• July 8, 2026
  • Edidiong Akpanuwa & Co
  • 0

One of the most overlooked corporate governance risks is the assumption that every individual acting as a director has been legally appointed to that position. In practice, many companies permit individuals to participate in board activities, represent the company in negotiations, or hold themselves out as directors without ensuring that all legal appointment requirements have been satisfied.

Under the Companies and Allied Matters Act (CAMA), a director is a person duly appointed by the company to direct and manage its business and affairs.

The law also creates a rebuttable presumption in favour of third parties dealing with a company. Any person dealing with the company is entitled to assume that individuals described by the company as directors have been properly appointed. This promotes commercial certainty and protects investors, lenders, suppliers, regulators, and other stakeholders.

However, this protection for third parties does not excuse non-compliance by the company itself.

The Compliance Risk

Where a person who has not been duly appointed acts or holds himself out as a director, such conduct constitutes an offence under the law.

The consequences may include:

– Criminal liability;

– Financial penalties;

– Imprisonment upon conviction;

– Court orders restraining the individual from acting as a director; and

– Reputational damage to both the individual and the company.

The company itself may also face sanctions where it knowingly holds out an improperly appointed person as a director. In such circumstances, regulatory penalties may be imposed, and shareholders may seek court orders restraining both the company and the individual from continuing such conduct until the appointment is regularised.

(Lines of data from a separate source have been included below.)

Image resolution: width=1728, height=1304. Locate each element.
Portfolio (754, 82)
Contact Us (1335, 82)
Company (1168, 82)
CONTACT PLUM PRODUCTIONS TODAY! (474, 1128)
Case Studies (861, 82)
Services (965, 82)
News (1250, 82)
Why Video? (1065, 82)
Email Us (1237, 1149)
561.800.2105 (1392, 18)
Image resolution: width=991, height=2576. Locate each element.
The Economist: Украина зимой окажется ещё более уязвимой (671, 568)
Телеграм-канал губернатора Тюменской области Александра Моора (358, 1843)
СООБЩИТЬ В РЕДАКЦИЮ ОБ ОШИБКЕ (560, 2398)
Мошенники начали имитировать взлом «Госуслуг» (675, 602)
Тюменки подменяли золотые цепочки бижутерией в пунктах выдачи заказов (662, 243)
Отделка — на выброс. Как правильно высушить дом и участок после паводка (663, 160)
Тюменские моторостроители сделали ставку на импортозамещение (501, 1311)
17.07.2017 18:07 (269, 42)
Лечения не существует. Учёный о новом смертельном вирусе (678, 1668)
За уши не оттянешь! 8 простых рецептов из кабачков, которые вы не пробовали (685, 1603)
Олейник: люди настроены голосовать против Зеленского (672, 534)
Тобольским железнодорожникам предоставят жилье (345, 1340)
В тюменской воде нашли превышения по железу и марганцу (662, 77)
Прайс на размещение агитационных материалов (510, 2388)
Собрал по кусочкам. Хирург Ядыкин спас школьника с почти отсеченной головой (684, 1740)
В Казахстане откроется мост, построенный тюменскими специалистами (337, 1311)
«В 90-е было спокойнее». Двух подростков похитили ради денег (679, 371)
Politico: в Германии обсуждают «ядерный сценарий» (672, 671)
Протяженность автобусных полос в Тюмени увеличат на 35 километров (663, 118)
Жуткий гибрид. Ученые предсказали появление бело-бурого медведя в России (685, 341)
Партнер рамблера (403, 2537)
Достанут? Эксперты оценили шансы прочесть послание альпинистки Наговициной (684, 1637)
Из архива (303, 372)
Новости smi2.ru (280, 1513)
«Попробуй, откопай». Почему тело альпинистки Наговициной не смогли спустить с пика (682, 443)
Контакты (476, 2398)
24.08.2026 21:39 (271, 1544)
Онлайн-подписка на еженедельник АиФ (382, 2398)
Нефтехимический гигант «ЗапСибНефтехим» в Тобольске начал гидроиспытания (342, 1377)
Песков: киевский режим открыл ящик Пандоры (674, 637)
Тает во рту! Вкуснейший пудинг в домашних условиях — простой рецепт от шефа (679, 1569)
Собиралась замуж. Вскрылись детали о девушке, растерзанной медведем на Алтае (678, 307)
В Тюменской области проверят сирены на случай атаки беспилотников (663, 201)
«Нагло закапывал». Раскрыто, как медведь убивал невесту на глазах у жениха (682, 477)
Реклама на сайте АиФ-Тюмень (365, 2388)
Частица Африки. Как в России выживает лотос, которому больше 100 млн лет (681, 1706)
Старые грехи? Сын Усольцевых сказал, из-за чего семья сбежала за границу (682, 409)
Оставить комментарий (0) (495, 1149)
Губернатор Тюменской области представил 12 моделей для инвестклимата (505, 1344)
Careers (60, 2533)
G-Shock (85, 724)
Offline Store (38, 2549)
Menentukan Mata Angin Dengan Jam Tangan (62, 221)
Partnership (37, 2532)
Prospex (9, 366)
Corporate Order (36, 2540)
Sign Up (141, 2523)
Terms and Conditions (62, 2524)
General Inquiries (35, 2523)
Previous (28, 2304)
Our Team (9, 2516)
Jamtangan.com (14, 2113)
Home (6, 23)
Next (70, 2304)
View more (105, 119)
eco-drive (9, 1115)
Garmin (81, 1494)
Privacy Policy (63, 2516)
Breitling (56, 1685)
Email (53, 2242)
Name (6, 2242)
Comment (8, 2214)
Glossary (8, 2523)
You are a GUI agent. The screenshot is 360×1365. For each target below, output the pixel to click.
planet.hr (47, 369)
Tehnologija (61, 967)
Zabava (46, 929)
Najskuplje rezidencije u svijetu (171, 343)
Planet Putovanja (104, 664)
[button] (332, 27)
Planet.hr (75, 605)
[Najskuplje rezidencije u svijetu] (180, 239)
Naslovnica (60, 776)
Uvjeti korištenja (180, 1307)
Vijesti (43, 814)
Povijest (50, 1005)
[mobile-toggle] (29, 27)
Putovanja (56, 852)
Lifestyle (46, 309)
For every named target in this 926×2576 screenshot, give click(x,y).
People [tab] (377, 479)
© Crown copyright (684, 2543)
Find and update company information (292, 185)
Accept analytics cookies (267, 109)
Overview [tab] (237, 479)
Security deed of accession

Why This Matters to Businesses

Defects in director appointments can create significant legal and commercial risks, including:

– Challenges to corporate decisions;

– Questions regarding the validity of board resolutions;

– Increased regulatory scrutiny;

– Due diligence concerns during investments, acquisitions, and financing transactions;

– Shareholder disputes; and

– Potential exposure to litigation.

For growing businesses, governance failures that appear minor today can become major obstacles during fundraising, mergers and acquisitions, regulatory reviews, or investor due diligence exercises.

Practical Steps Companies Should Take

Companies should periodically review their governance framework to ensure that:

1. All directors have been properly appointed in accordance with CAMA and the company’s constitutional documents.

2. Board and shareholder resolutions relating to appointments are properly documented and retained.

3. Statutory filings concerning directors are accurate and up to date.

4. Individuals representing themselves as directors possess the necessary legal authority.

5. Corporate records are maintained in a manner capable of withstanding regulatory review and transaction due diligence.

Key Takeaway

A person may perform the functions of a director, attend board meetings, negotiate transactions, and represent the company publicly. However, if that person has not been duly appointed, both the individual and the company may face significant legal and regulatory consequences.

Sound corporate governance requires more than identifying who manages the company. It requires ensuring that every person acting as a director is legally entitled to do so.

Businesses, investors, and corporate stakeholders should therefore treat director verification as an essential component of corporate compliance, governance audits, and transaction due diligence.

Effective corporate governance begins with ensuring that those who lead the company have the legal authority to do so.